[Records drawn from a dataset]
━━━
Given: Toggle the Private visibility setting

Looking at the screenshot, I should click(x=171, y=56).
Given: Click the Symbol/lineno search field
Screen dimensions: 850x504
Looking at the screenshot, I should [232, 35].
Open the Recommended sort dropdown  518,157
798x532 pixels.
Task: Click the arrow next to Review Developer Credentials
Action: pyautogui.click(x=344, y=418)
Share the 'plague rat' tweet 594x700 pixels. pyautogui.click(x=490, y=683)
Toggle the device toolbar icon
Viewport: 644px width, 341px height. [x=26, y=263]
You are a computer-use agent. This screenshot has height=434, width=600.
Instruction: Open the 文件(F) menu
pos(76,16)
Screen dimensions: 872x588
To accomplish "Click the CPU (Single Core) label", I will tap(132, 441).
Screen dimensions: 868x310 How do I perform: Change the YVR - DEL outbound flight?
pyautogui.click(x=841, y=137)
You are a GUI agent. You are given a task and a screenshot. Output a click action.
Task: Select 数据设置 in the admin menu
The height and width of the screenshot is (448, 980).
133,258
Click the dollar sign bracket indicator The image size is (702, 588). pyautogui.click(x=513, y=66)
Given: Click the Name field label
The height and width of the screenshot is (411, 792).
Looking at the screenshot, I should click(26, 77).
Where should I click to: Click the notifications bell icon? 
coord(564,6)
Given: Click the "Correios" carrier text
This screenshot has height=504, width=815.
━━━
What needs to be done »
The records need to be reproduced in their entirety, word for word.

Task result »
Given: Toggle the Private visibility setting

Looking at the screenshot, I should click(x=171, y=56).
Given: Click the Symbol/lineno search field
Screen dimensions: 850x504
Looking at the screenshot, I should [232, 35].
Open the Recommended sort dropdown  518,157
798x532 pixels.
Task: Click the arrow next to Review Developer Credentials
Action: pyautogui.click(x=344, y=418)
Share the 'plague rat' tweet 594x700 pixels. pyautogui.click(x=490, y=683)
Toggle the device toolbar icon
Viewport: 644px width, 341px height. [x=26, y=263]
You are a computer-use agent. This screenshot has height=434, width=600.
Instruction: Open the 文件(F) menu
pos(76,16)
Screen dimensions: 872x588
To accomplish "Click the CPU (Single Core) label", I will tap(132, 441).
Screen dimensions: 868x310 How do I perform: Change the YVR - DEL outbound flight?
pyautogui.click(x=841, y=137)
You are a GUI agent. You are given a task and a screenshot. Output a click action.
Task: Select 数据设置 in the admin menu
The height and width of the screenshot is (448, 980).
133,258
Click the dollar sign bracket indicator The image size is (702, 588). pyautogui.click(x=513, y=66)
Given: Click the Name field label
The height and width of the screenshot is (411, 792).
Looking at the screenshot, I should click(26, 77).
Where should I click to: Click the notifications bell icon? 
coord(564,6)
Given: Click the "Correios" carrier text
This screenshot has height=504, width=815.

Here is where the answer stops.